Legal guardianship and statutory support
Primary kin caregivers in around half of the families interviewed had legal guardianship for the children. Two were biological fathers with parental responsibility (Pita and Daniel), while primary kin caregivers in five additional families had been formally assigned responsibility for the children by social services (see Chapter Two). In the latter instance, they had been looking after the children before the mother came into contact with the criminal justice system (for example, Annette) or after her arrest (for example, Miriam). For these primary kin caregivers, their position as legal guardians of the children was secure and so although the mother's imprisonment impacted their lives in several ways (as seen in Chapter Three, Four and Five), it did not affect their legal caregiving status. However, for the primary kin caregivers in the remaining eight families, a central concern that underscored their accounts was awareness of their informal caregiving status.
This chapter examines the nature and scope of caregiving practices within families to better understand how families can be constructed during maternal imprisonment. Although there is growing international awareness of the ‘collateral consequences’ of imprisonment on children and families (Gordon, 2018; Condry and Scharff Smith, 2018), Jardine (2018) suggests that this has tended to focus narrowly on the prisoners’ immediate families. There is much still to be learned about the caregiving arrangements within families and the ways in which these can shape family life during maternal imprisonment. Importantly, caregivers in this study explained how the repercussions of losing the mothers to prison were felt by many relatives and friends within their kinship networks. Although varied and complex, this depended upon their family constructions, interactions and engagement in – or exposure to – caregiving practices. The three distinct characteristics that were observed within families are discussed in this chapter.
First, the joint interviews (see Chapter Two) reveal something important about the way in which families were collectively responding to the mothers’ imprisonments. Both the joint interviews and caregivers’ descriptions show the meaning, nature and value of collective caregiving practices within the families, facilitating nuanced insights into the families’ shared responses to the mothers’ imprisonments. The value of using Morgan's (2011) theoretical concept of ‘family practices’ is apparent as discussions about ‘family’ are active, subjectively defined and not restricted to the household (see Chapter Two).

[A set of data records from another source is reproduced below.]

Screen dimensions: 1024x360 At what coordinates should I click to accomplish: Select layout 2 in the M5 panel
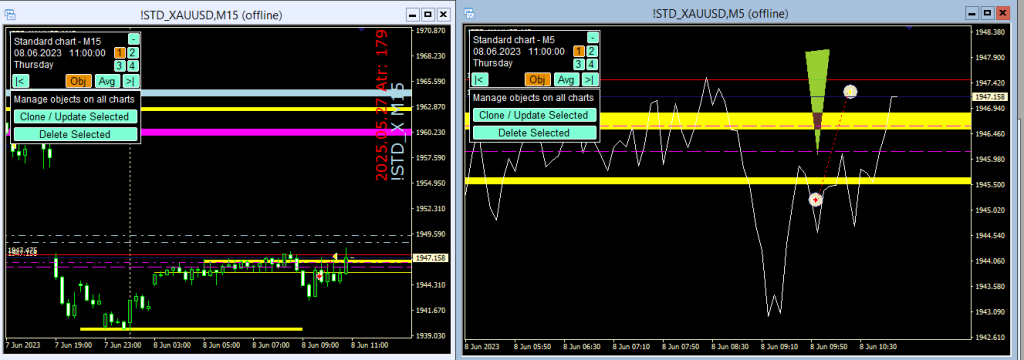[592, 51]
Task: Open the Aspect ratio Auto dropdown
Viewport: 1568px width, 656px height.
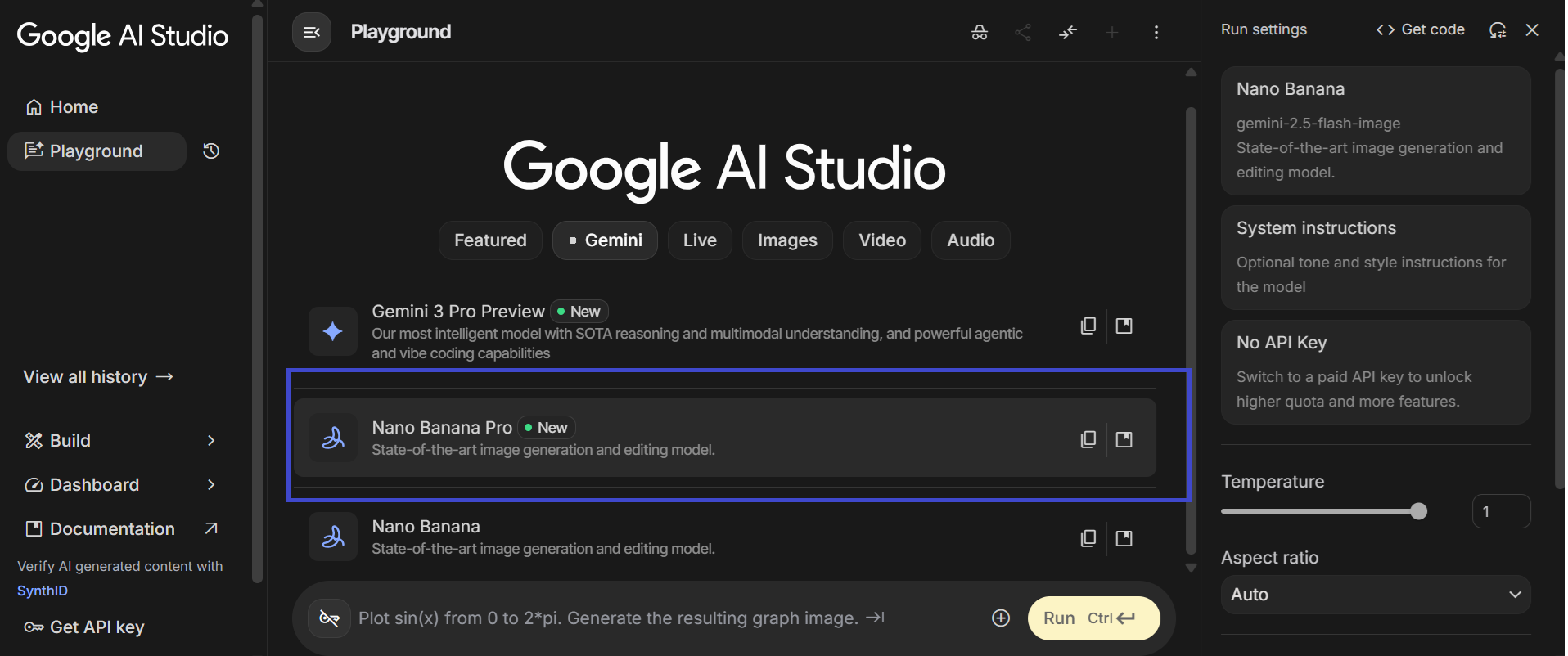Action: point(1375,595)

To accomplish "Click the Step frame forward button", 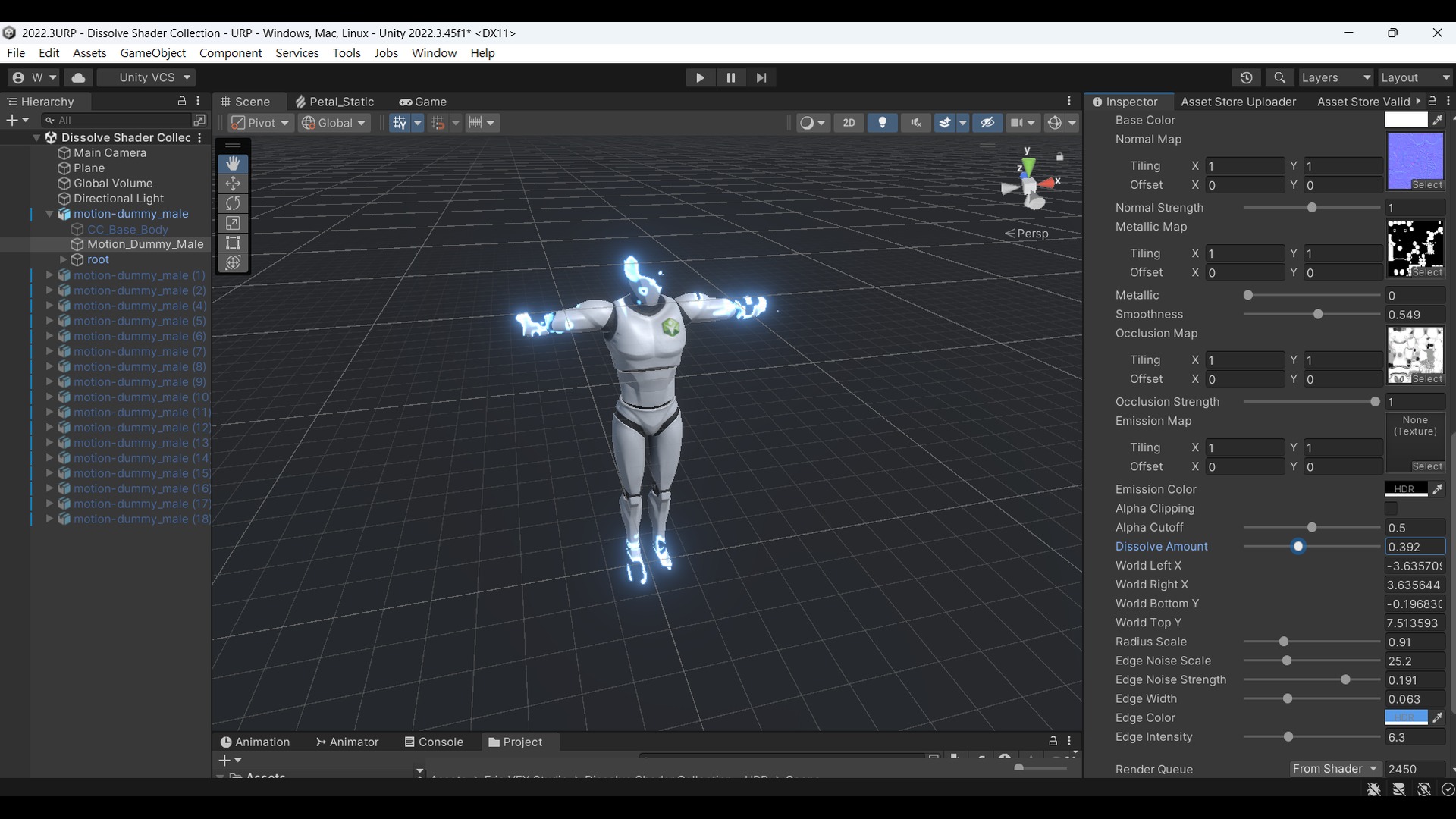I will (761, 77).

Second, following previous research (Caddle and Crisp, 1997; Raikes, 2016), the majority of the children were being looked after by women, either solely or alongside their partners or other female kin. Codd (2008) has argued that caregiving and support for prisoners and their children falls to female relatives in the family. The findings here not only support these gendered caregiving trends, but also indicate that during a mother's imprisonment, it is maternal kin who take on these responsibilities. Importantly, the new caregiving responsibilities for these women had implications for their own children and other grandchildren in the family. Therefore, it is important that discussions about maternal imprisonment consider the needs and experiences of this other group of ‘doubly’ invisible children.